How to Configure CORS Policies in App Platform

Validated on 3 May 2021 • Last edited on 6 Feb 2026

App Platform is a fully managed Platform-as-a-Service (PaaS) that deploys applications from Git repositories or container images. It automatically builds, deploys, and scales components while handling all underlying infrastructure.

Cross-origin resource sharing (CORS) lets web applications load resources from other origins (usually other domains) using HTTP headers. A common use case is defining how applications in one domain can access applications in another. For example, you can configure a CORS policy so that api.example.com only accepts HTTP GET requests from a web application hosted at example.com.

The parameters in the CORS policy define how a client’s HTTP request must be configured for the policy to allow it. For example, if you set the Access-Control-Allow-Origin header to https://example.com, client requests must originate from https://example.com with the Origin header set to https://example.com.

To configure CORS settings in the DigitalOcean Control Panel, go to the Apps page, click your app, then click the Settings tab. Click the component whose CORS policy you want to configure. In the Routing rules section, click the , then click Edit CORS configuration.

The Routing rules section with the Edit CORS configuration menu item highlighted.
Note
You can also configure CORS policies in the Networking tab in the HTTP redirect rules and the Component routing rules sections, either when adding a rule or by editing a rule later.

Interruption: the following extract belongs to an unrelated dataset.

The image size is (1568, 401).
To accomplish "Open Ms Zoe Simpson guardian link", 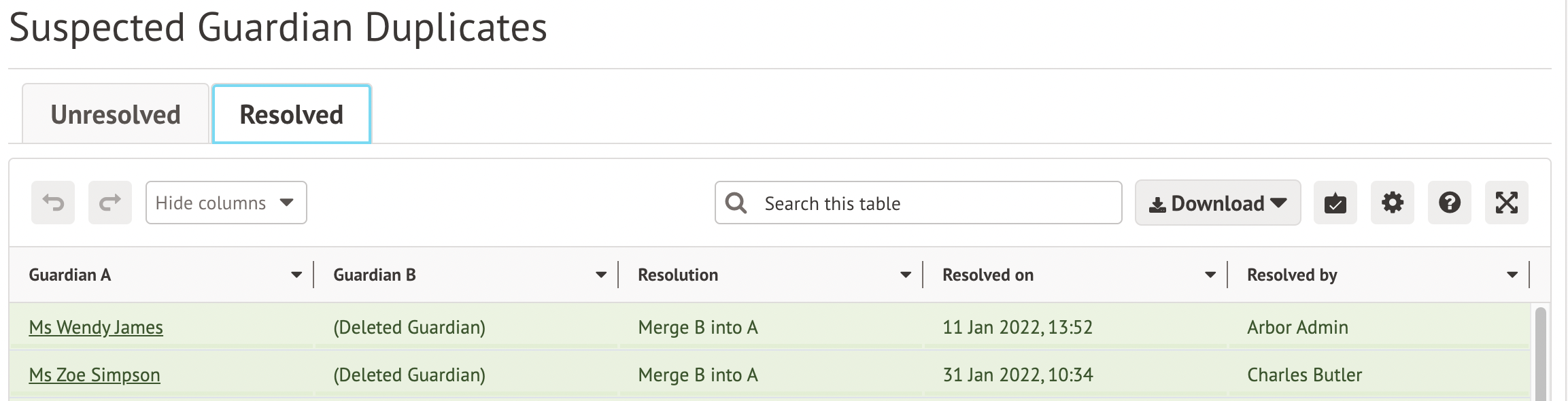I will point(95,375).
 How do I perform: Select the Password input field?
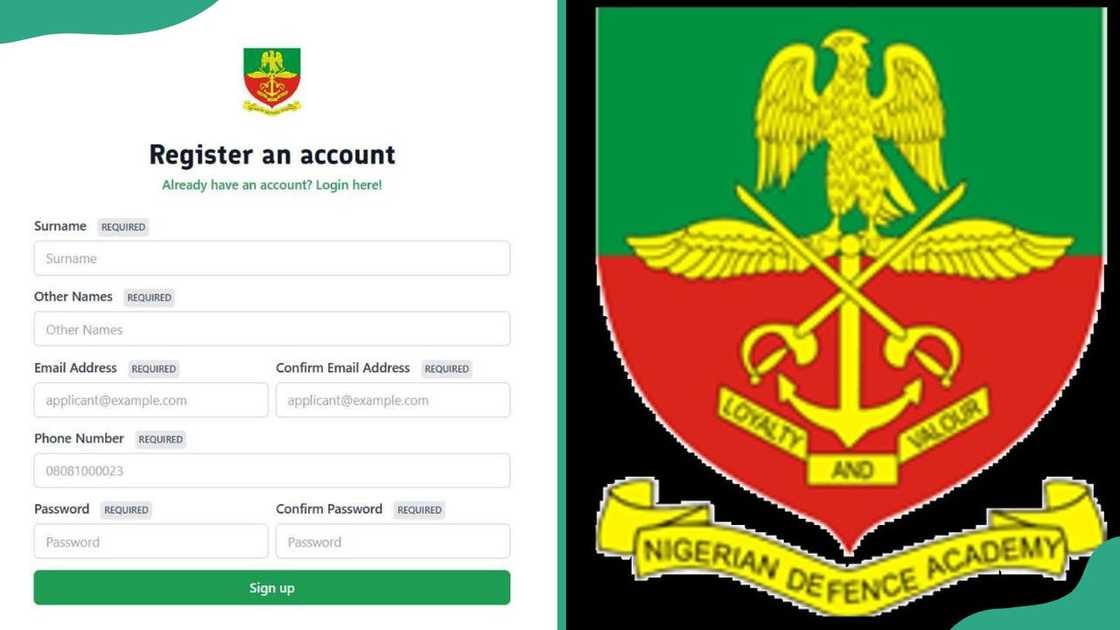coord(151,541)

In the Configure CORS section, you can configure the following CORS settings:

  • Access-Control-Allow-Origins: Specify the domains (origins) allowed to access your app. For example, if you set this to https://example.com, your app only allows HTTP requests that originate from https://example.com to access its resources. The value can be specific domains or a regular expression.

    • Exact: The app only permits access if the client’s origin exactly matches the value you provide. For example, if you set this to https://example.com, your app only allows access if an HTTP request originated from https://example.com.
    • Regex: The app permits access if the client’s origin matches the regex, which must be in RE2 syntax.
  • Access-Control-Allow-Methods: Specify the HTTP CRUD methods that the client is allowed to execute. For example, you can set this to GET so that your app only accepts GET requests from matching clients.

  • Access-Control-Allow-Headers: Specify the HTTP headers that the client is allowed to send. For example, you can set this to Content-Type so that your app only receives requests with the Content-Type header from matching clients.

  • Access-Control-Expose-Headers: Specify the response headers that must be available to any scripts running in the client. For example, you can set this to Content-Length so that the Content-Length header is made available to any scripts running in the client.

    See Mozilla’s documentation for a list of response headers that are safe to expose.

  • Access-Control-Max-Age: Specify the number of seconds a client browser should cache the CORS policy. You can specify a maximum of 24h, 1440m or 86400s.

  • Access-Control-Allow-Credentials: Specify whether or not your app allows requests that contain cookies, TLS client certificates, or authentication headers containing a username and password.

When finished, click Save routing rule.